• _Work instructions_
The pictures are to be omitted when the entries are reproduced exactly.
Data section: Begin
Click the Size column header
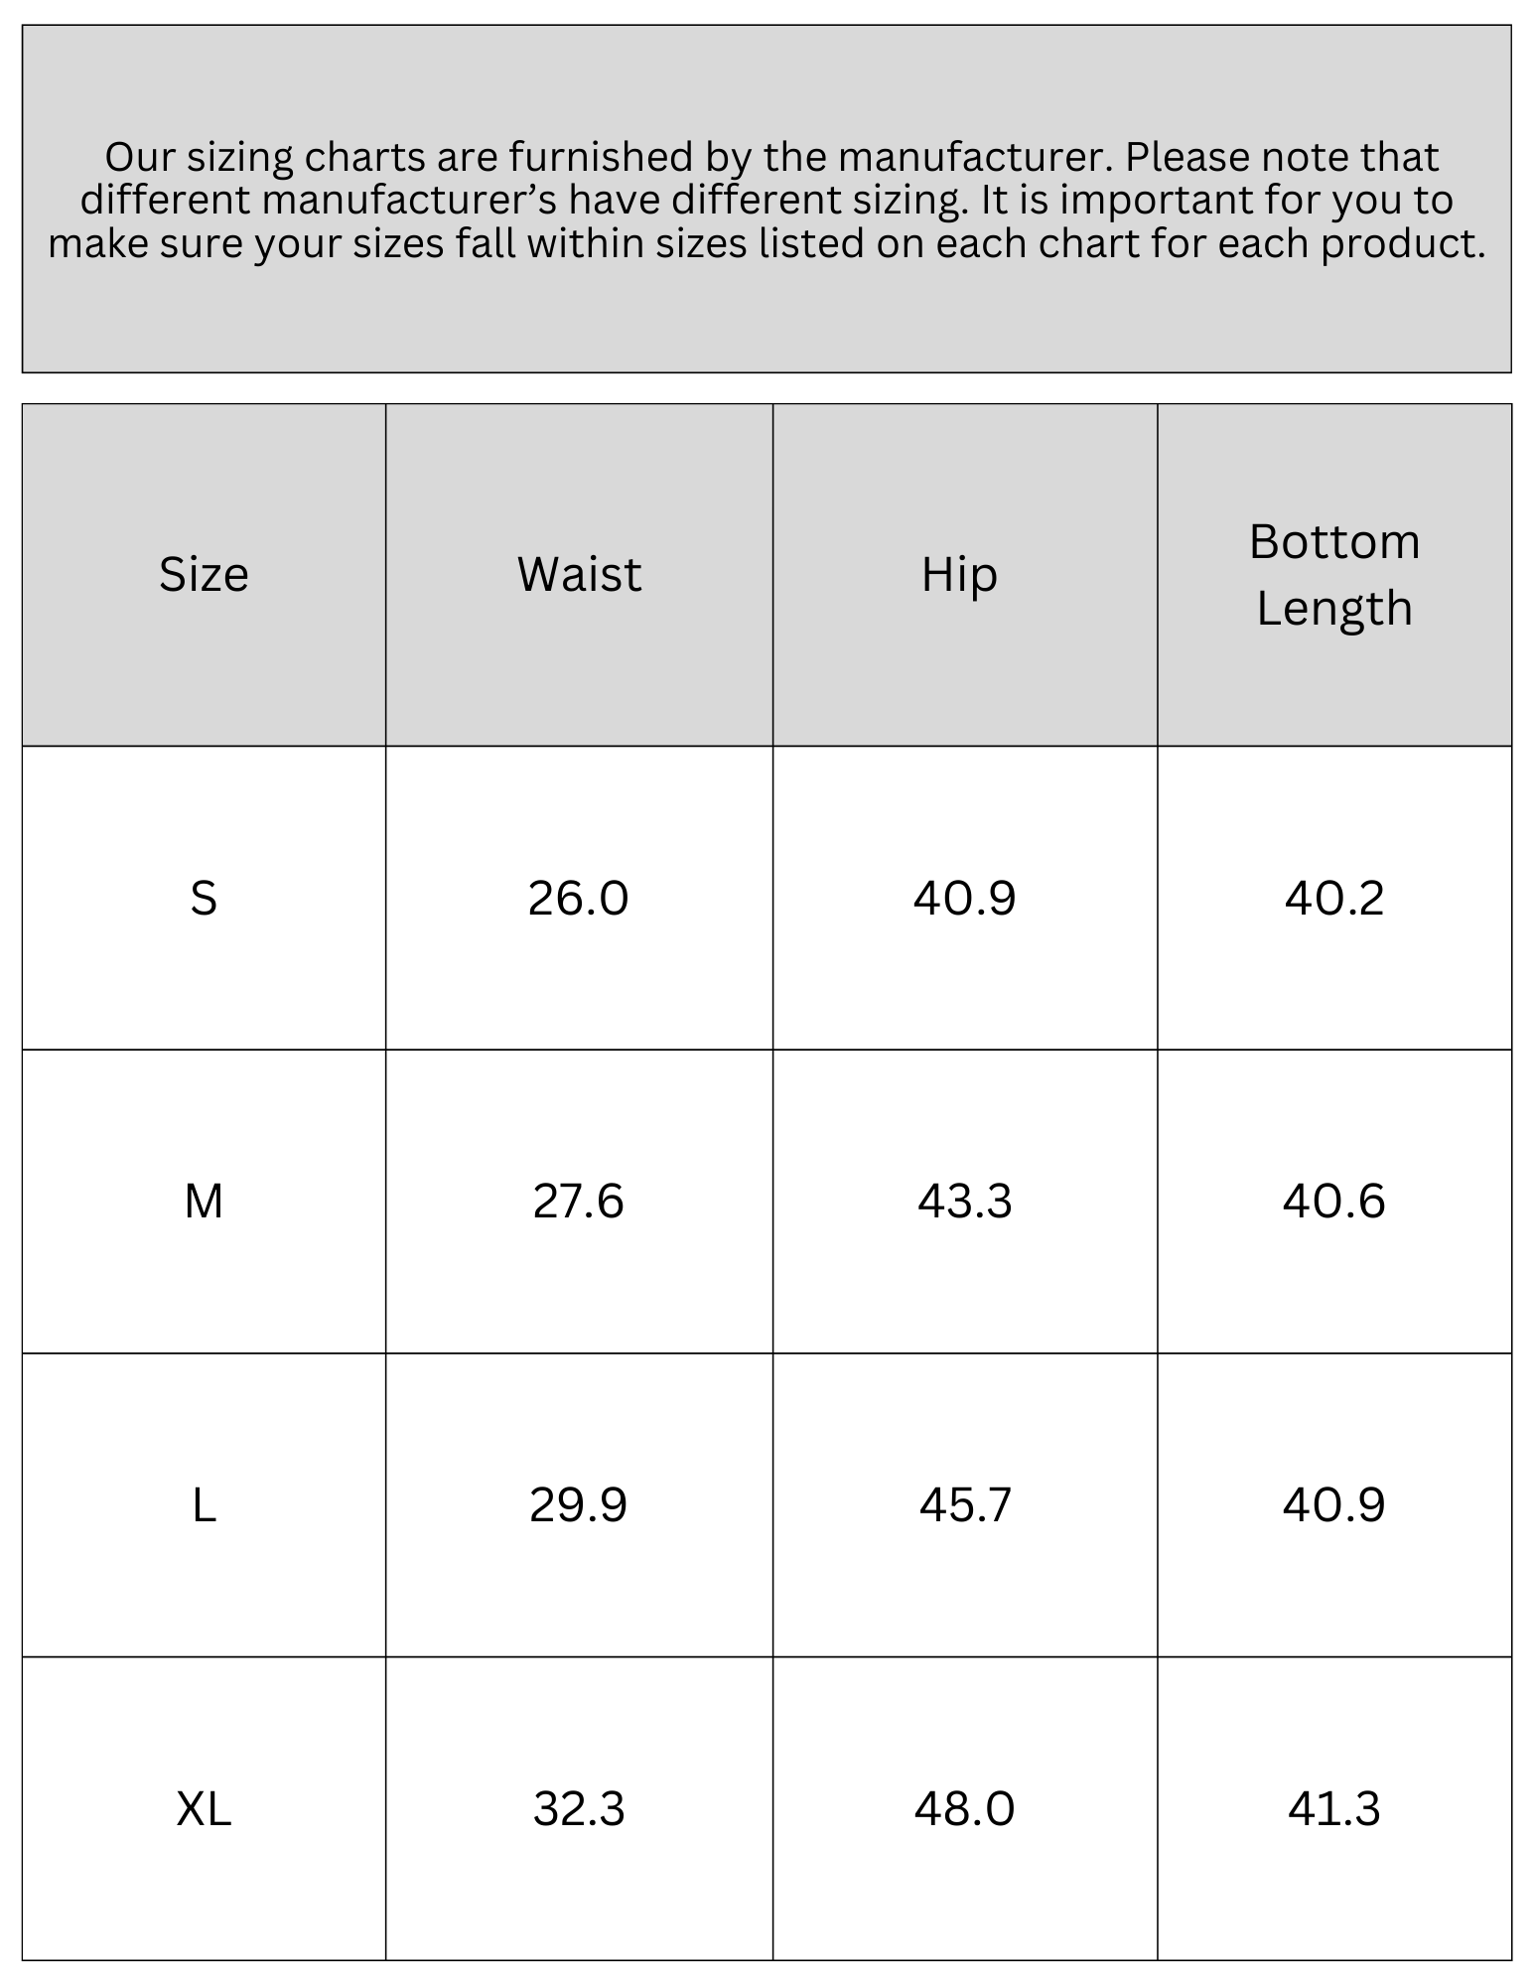This screenshot has width=1534, height=1986. point(204,574)
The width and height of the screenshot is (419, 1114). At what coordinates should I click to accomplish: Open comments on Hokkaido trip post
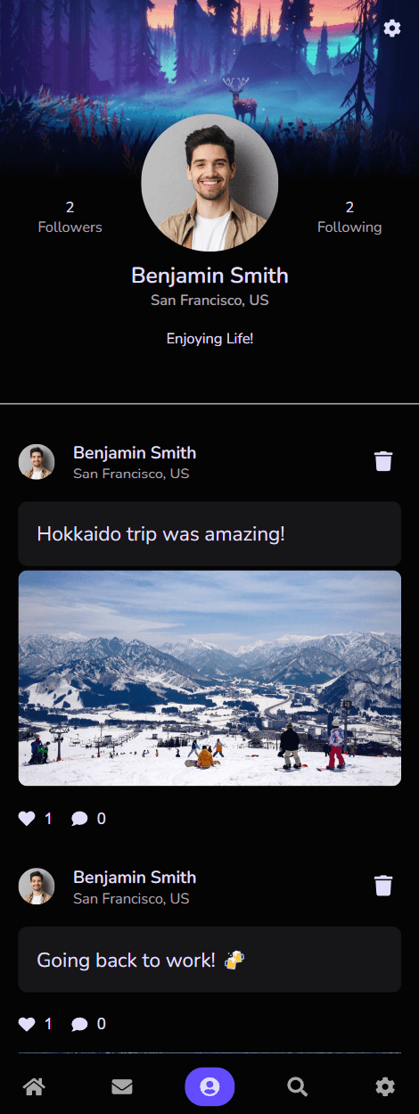point(79,818)
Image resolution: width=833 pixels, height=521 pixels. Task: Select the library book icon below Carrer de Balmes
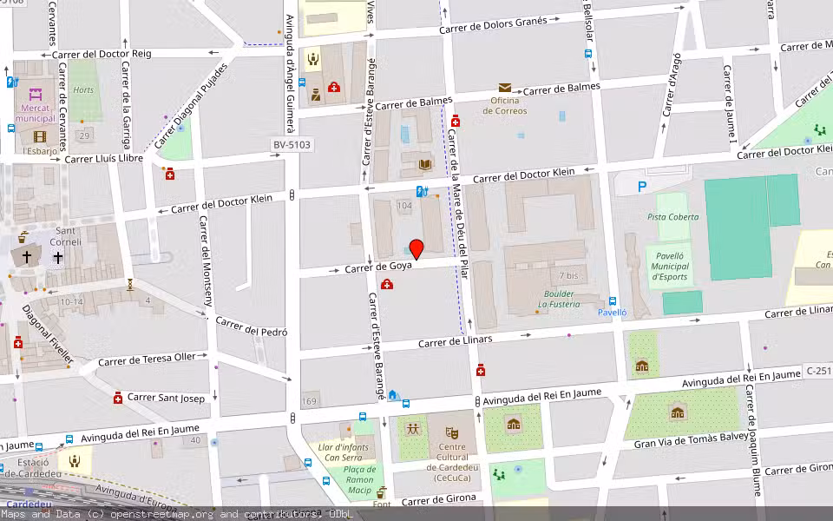click(x=423, y=164)

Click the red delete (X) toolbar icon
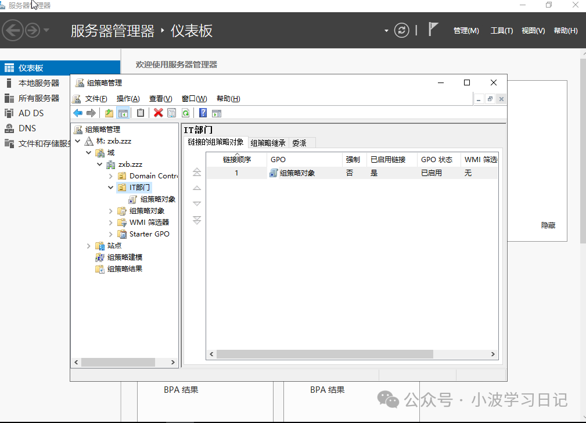157,113
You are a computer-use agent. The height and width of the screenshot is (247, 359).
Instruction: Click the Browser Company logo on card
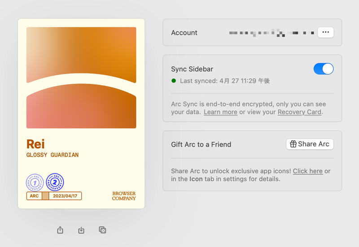tap(124, 196)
Data section: End
• _Response below_
Click the Size column header
This screenshot has width=1534, height=1986. point(204,574)
The width and height of the screenshot is (419, 1114). At what coordinates should I click to accomplish: Open comments on Hokkaido trip post
point(79,818)
Image resolution: width=833 pixels, height=521 pixels. Task: Select the library book icon below Carrer de Balmes
click(x=423, y=164)

Click the red delete (X) toolbar icon
157,113
You are a computer-use agent. The height and width of the screenshot is (247, 359).
Instruction: Click the Browser Company logo on card
tap(124, 196)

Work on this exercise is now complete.